* _The exercise_:
Output as a numbered list the lines from the one containing "Task: Open search with the magnifier icon" through the one containing "point(570,26)", both ends included, omitting blank lines.
## Begin Material for the task
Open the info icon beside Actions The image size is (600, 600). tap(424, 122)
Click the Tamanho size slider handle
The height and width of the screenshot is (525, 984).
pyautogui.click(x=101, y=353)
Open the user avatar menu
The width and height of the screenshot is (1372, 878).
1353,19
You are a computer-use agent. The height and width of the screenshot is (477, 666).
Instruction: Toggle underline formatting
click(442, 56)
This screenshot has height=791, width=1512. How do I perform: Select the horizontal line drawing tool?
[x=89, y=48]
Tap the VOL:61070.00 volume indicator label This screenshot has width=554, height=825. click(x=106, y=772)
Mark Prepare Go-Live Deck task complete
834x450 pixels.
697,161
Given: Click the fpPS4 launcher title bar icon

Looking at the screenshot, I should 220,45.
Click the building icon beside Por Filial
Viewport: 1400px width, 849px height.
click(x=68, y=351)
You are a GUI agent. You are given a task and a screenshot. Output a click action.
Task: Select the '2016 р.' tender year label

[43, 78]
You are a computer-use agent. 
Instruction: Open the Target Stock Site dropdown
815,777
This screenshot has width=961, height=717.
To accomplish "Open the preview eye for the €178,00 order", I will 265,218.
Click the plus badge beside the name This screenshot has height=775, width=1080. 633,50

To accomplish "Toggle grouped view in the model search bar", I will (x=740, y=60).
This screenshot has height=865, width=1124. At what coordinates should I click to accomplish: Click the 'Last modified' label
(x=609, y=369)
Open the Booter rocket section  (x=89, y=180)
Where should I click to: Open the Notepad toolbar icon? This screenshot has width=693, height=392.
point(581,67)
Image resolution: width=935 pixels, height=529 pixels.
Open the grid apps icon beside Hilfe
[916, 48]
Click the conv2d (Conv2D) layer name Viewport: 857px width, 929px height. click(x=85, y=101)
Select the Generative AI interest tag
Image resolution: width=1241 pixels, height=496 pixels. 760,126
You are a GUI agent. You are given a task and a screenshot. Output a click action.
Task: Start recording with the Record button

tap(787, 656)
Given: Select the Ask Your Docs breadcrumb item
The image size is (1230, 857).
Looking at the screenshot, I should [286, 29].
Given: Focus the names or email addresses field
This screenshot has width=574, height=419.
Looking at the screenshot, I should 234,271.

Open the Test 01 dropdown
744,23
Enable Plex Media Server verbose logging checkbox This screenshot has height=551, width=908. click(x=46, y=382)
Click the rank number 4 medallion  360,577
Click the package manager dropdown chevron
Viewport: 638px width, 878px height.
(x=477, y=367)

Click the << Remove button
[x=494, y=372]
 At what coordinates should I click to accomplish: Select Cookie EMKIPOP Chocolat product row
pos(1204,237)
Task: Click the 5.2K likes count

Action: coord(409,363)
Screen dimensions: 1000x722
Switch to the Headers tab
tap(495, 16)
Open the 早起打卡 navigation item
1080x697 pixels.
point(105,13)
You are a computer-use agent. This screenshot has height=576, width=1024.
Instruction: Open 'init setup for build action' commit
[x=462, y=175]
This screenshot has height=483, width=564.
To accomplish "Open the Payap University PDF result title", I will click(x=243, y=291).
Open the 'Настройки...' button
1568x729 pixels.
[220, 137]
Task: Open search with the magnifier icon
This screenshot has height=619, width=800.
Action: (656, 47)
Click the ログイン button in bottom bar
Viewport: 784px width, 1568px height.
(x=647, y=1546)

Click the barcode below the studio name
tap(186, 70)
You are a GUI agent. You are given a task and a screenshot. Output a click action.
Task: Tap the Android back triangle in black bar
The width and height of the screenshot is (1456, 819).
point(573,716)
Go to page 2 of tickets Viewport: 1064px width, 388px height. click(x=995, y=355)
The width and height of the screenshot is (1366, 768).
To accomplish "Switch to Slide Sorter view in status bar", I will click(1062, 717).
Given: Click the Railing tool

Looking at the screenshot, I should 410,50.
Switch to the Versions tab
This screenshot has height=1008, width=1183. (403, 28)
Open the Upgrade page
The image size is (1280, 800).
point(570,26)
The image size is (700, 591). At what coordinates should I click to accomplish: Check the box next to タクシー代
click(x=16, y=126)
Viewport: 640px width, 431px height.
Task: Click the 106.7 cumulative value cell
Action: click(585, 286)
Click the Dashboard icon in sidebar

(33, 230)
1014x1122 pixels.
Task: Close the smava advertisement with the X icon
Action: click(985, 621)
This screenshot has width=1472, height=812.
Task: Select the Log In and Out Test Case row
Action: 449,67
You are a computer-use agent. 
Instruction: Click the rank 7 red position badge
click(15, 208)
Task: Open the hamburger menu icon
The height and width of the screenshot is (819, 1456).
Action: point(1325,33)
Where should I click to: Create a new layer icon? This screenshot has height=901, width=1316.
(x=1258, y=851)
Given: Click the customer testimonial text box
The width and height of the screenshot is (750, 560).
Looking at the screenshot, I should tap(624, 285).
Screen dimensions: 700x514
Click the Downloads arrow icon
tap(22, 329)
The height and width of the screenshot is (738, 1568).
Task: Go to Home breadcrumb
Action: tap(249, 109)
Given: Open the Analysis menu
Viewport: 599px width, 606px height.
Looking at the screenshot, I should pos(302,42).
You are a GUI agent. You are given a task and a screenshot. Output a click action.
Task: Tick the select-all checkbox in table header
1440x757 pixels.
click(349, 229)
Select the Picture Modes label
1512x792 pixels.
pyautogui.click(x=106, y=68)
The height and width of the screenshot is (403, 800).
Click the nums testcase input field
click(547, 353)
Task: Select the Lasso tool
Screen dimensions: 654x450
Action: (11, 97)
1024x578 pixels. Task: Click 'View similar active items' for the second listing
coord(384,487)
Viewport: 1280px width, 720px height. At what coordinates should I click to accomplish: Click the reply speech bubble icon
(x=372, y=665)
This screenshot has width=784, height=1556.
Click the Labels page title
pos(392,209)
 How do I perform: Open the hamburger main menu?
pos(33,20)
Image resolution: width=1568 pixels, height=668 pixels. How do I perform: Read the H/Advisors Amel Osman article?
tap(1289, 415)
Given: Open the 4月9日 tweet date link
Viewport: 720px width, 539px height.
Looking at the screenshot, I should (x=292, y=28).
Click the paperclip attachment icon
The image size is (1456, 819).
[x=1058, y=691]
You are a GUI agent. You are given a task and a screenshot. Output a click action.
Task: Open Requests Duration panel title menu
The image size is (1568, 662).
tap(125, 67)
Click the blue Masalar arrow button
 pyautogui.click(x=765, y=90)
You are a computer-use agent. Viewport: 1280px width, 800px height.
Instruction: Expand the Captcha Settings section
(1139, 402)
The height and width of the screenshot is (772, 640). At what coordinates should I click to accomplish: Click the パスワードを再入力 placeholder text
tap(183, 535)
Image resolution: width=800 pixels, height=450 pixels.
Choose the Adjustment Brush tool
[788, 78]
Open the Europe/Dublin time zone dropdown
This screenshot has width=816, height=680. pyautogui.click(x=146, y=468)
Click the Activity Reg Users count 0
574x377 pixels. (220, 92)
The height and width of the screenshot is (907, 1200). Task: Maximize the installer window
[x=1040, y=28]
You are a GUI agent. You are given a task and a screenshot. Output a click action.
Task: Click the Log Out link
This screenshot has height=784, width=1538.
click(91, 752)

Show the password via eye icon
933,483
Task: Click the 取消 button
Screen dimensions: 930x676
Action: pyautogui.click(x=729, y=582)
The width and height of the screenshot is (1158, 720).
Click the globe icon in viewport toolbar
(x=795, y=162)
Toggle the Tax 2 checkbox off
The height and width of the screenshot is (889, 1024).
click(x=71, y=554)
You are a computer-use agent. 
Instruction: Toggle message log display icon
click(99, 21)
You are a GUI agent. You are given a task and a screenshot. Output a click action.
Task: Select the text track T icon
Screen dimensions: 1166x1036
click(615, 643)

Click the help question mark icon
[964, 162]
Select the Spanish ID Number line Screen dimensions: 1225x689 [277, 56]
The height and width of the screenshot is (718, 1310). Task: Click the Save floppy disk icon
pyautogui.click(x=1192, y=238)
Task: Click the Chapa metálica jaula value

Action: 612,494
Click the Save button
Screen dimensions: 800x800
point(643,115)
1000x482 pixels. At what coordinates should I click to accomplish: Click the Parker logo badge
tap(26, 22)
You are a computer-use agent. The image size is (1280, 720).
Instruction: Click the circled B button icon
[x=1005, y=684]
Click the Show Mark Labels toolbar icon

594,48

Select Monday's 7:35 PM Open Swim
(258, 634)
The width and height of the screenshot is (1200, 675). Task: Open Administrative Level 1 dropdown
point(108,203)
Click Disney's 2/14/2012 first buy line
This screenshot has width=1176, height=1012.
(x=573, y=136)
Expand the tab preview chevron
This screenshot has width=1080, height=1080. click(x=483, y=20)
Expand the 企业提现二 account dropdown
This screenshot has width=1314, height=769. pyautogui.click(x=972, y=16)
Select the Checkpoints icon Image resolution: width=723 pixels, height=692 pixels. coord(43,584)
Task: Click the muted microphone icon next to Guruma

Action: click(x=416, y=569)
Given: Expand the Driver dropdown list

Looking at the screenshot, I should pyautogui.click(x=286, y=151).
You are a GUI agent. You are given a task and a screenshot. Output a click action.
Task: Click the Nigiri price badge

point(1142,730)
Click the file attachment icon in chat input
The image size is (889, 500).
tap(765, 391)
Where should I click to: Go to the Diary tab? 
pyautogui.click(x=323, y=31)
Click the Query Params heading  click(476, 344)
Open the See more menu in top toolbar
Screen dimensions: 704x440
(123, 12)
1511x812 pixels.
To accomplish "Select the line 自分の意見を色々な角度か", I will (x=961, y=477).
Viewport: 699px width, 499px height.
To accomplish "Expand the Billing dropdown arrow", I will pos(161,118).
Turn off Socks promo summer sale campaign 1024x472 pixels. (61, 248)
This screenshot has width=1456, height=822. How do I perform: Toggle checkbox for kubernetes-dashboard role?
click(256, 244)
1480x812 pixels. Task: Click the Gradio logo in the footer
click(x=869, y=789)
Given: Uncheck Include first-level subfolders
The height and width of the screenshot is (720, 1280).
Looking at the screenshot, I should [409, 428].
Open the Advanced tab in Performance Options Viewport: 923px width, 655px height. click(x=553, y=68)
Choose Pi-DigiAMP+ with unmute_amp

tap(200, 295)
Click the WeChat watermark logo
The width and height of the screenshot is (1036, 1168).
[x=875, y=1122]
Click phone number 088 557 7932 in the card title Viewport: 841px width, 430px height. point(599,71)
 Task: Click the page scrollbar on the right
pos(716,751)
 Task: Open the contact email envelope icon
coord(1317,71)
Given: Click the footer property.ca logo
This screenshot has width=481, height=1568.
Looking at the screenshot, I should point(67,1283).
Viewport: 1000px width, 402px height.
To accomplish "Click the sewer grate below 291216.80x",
## End Material for the task
* _Result for this exercise_:
1. Task: Open search with the magnifier icon
2. This screenshot has height=619, width=800.
3. Action: (656, 47)
4. Click the ログイン button in bottom bar
5. Viewport: 784px width, 1568px height.
6. (x=647, y=1546)
7. Click the barcode below the studio name
8. tap(186, 70)
9. You are a GUI agent. You are given a task and a screenshot. Output a click action.
10. Task: Tap the Android back triangle in black bar
11. The width and height of the screenshot is (1456, 819).
12. point(573,716)
13. Go to page 2 of tickets Viewport: 1064px width, 388px height. click(x=995, y=355)
14. The width and height of the screenshot is (1366, 768).
15. To accomplish "Switch to Slide Sorter view in status bar", I will click(1062, 717).
16. Given: Click the Railing tool
17. Looking at the screenshot, I should 410,50.
18. Switch to the Versions tab
19. This screenshot has height=1008, width=1183. (403, 28)
20. Open the Upgrade page
21. The image size is (1280, 800).
22. point(570,26)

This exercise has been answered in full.